Performance of array access vs C

Hi,

I'm somewhat new to Rust and have a question about timing and performance vs C. I'm trying to benchmark some very simple code that does a lookup in an array and then applies the bitwise AND operator. Code is below. I've re-implemented the same benchmark function in C, and I seem to get about a factor of 4 difference in performance (elapsed time using a large iteration count such as 1E9).

I have also tried the comparison using just an array lookup, without the bitwise AND (see commented-out line), which results in much more similar performance (although C still slightly faster). This seems to indicate that the bitwise AND is performing significantly differently in Rust than C. I'm sort of scratching my head about this, as it's surprising that the Rust and C versions wouldn't compile to nearly identical code. However, I certainly could be missing something. Any insights would be appreciated.

Details:

  • OS: Linux
  • Rust 1.43.1 (running with --release)
  • gcc 10.1.0 (compiled with -O2)

Context: As a way to learn Rust, I wrote a chess engine following a guide for C. Overall, the program is around 30% slower than the C version, and I'm now going back through and trying to find parts that can be optimized. Based on profiling, a significant portion of the run time is spent in the "evaluation" function, which calculates a score for a given board position (during search, this function is called many times). A big part of the evaluation function involves using bitmasks to check for things like isolated pawns. So the example code below is representative of some of what actually goes on in the chess engine, and I suspect that any Rust-vs-C performance differences in this simple example are also manifesting in the performance of the overall chess engine.

Thanks,
John

pub fn benchmark_bitmask(iterations: u64) {
    let zero: [u64; 64] = [0; 64];
    let val: u64 = 123456;
    
    let mut y = 0;
    let start_time = Instant::now();
    
    for i in 0..iterations {
        if (zero[(y % 64) as usize] & val) == 0 {
        // if zero[(y % 64)] == 0 {
            y += 1;
        }
    }

    let duration = start_time.elapsed();
    println!("y: {}", y);
    println!("benchmark: {} iterations in {}ms ({:.7}us per iter)", iterations, duration.as_millis(), (duration.as_secs_f32() / (iterations as f32)) * 1e6);
}

And the C version:

typedef unsigned long long U64;
void benchmark_bitmask(U64 iterations) {
  U64 zero[64];
  for (int i=0; i<64; i++)
    zero[i] = 0;
  U64 val = 123456; 
  
  struct timeval tval_before, tval_after, tval_result;
  gettimeofday(&tval_before, NULL);

  long y = 0;

  for (U64 i=0; i<iterations; i++) {
    if ((zero[y % 64] & val) == 0) {
    /* if (zero[y % 64] == 0) { */
      y++;
    }
  }
  printf("y: %d\n", y);

  gettimeofday(&tval_after, NULL);
  timersub(&tval_after, &tval_before, &tval_result);  

  double elapsed = tval_result.tv_sec + tval_result.tv_usec / 1e6;

  printf("benchmark: %ld iterations in %lf s (%lf us per iter)\n", iterations, elapsed, elapsed/( (double) iterations) * 1e6);
}
2 Likes

I do not think you measure only bit-related operation here. You get a number from the array by index, so if Rust does index checking, you get penalty comparing to C code that does not do range checks

That is what I was thinking initially and is why I had also tried:

        if zero[(y % 64)] == 0 {

That was giving me a Rust-vs-C difference of closer to a factor of 2 (instead of 4), so it had me thinking that the bitwise AND must accounting for the difference to some degree. However, if I isolate the bitwise AND only:

        if i & val == 0 {

Then the Rust-vs-C timing is very close (around 20% difference), so that would not seem to be the culprit. It's odd to me that I'm getting factor 4 difference with the array+AND code, while only a factor of 2 with the array code only. If the performance difference is mostly array overhead, I'm not sure why those two cases should be different at all.

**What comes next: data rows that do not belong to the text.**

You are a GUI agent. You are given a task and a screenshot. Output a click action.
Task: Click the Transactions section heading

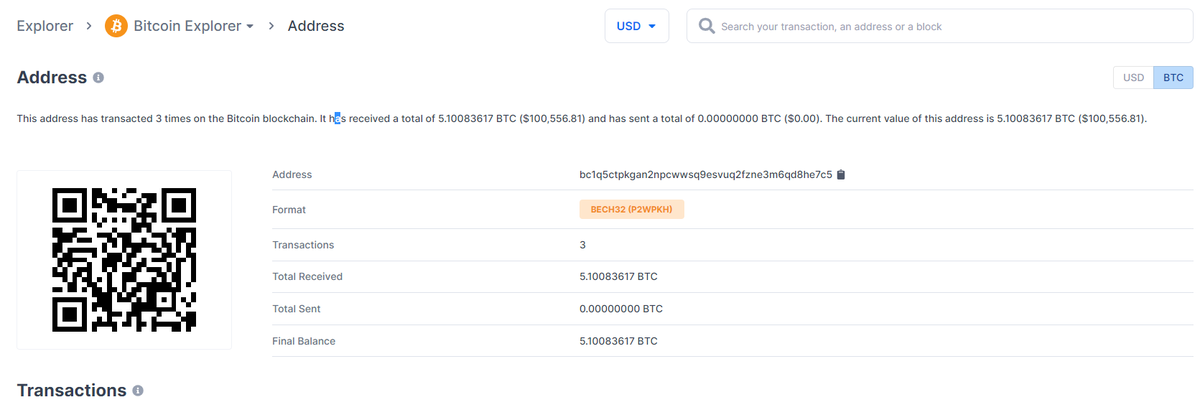click(71, 390)
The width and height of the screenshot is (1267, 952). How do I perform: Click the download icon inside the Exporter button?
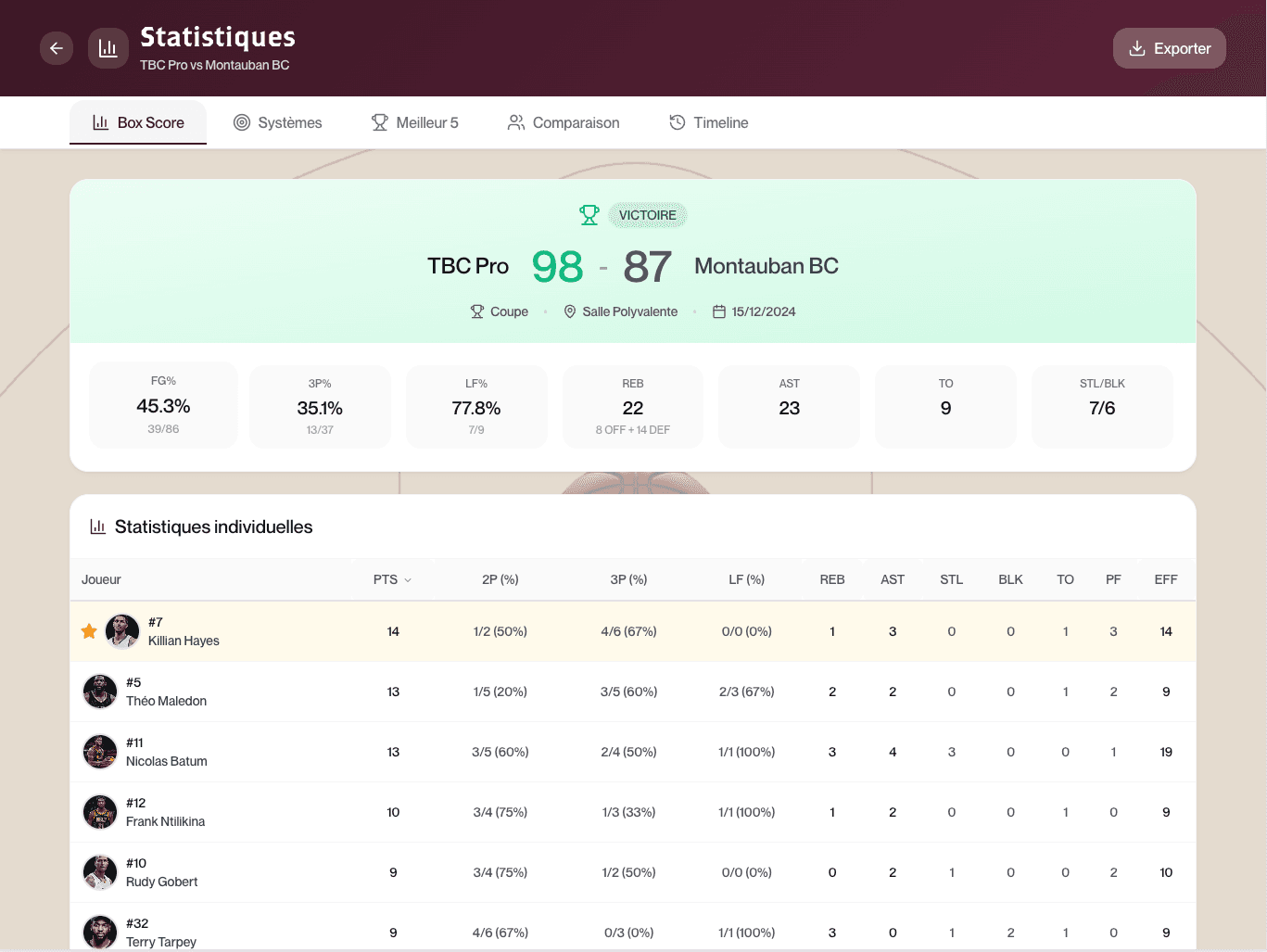(1135, 48)
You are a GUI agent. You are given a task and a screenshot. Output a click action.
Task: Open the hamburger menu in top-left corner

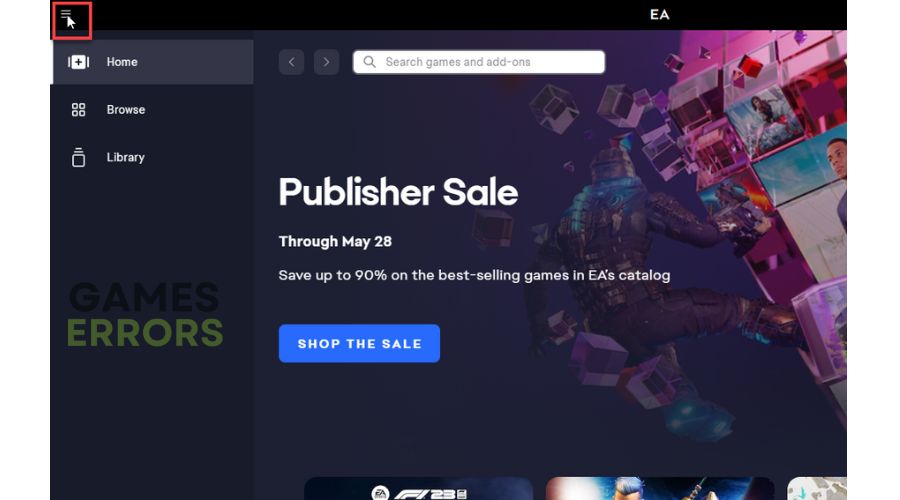coord(66,14)
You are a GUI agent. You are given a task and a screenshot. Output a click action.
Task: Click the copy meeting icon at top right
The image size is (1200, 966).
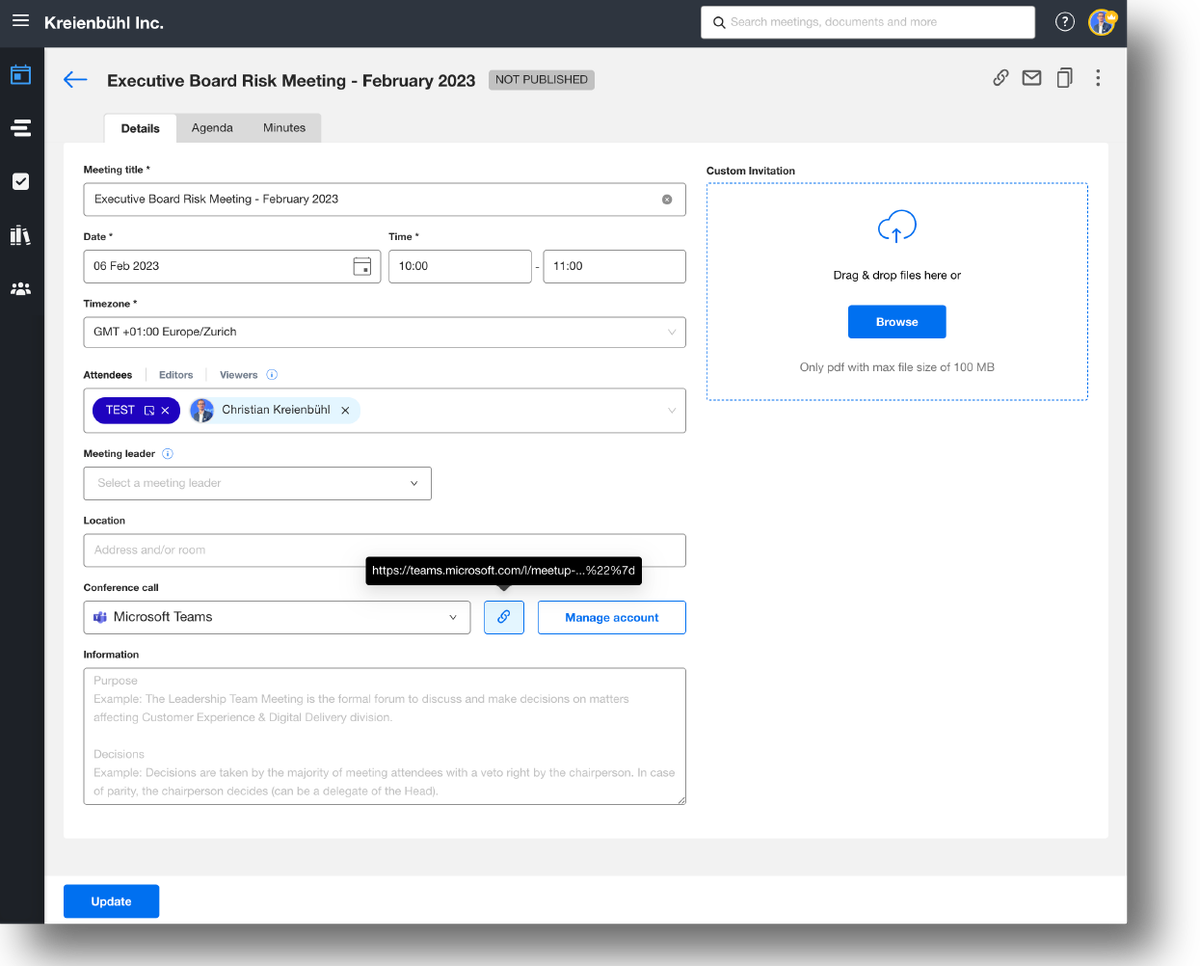[1064, 77]
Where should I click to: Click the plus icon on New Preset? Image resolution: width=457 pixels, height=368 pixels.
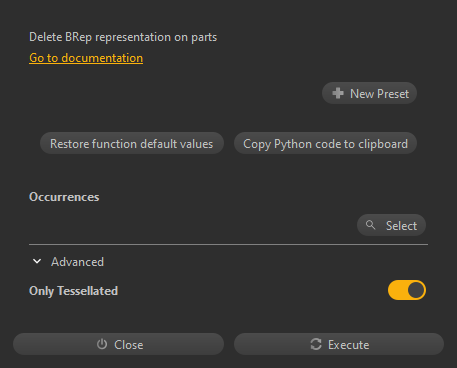(x=338, y=93)
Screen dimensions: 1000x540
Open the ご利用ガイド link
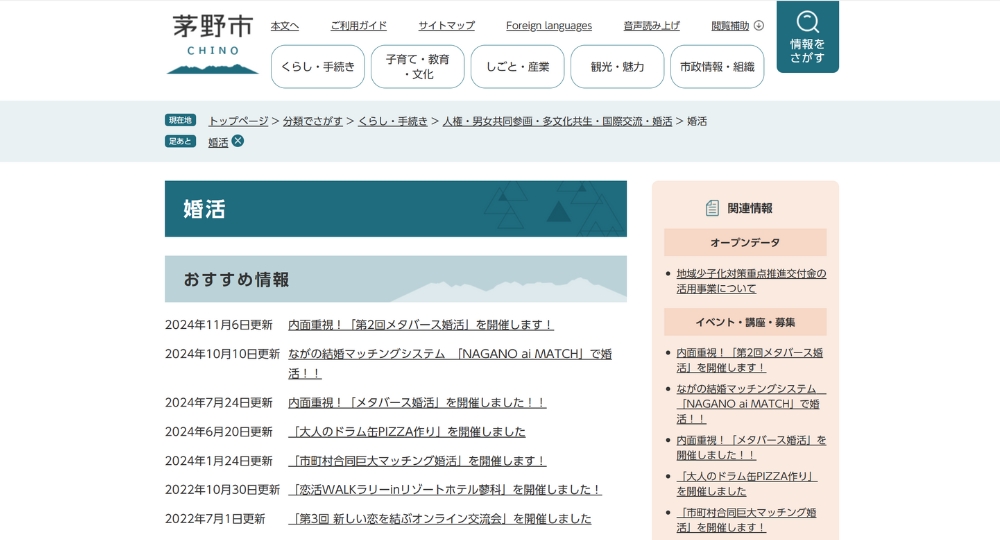point(358,26)
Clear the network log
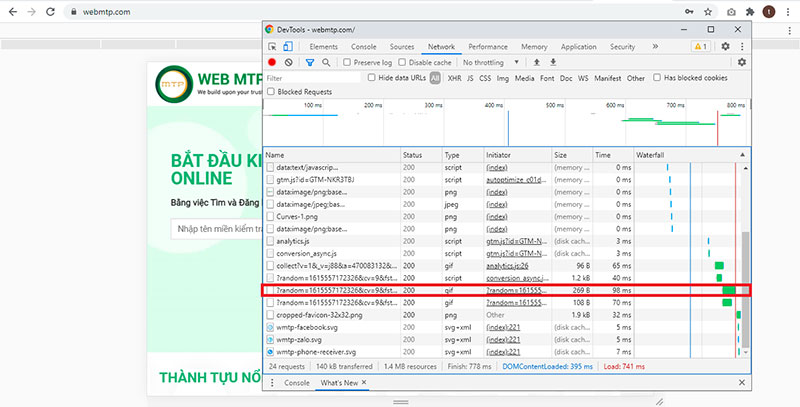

I'm really surprised how often ad hoc benchmarking and bespoke profiling gets used in these kinds of questions. To start with, you should use a benchmarking tool that is designed with statistical analysis in mind. criterion or bencher are good infrastructural pieces to start with. (I have also heard good things about llvm-mca but have not used it myself!)

Second tip is to know your code generator. Use cargo-asm or the Godbolt compiler explorer to inspect the machine code generated from your source.

The primary reason your Rust code is not performing as well as you expect is because it has bounds checks on each iteration of the loop. You could potentially remove bounds checks by iterating over the array instead of iterating over a range. This is where inspecting the generated machine code comes in handy.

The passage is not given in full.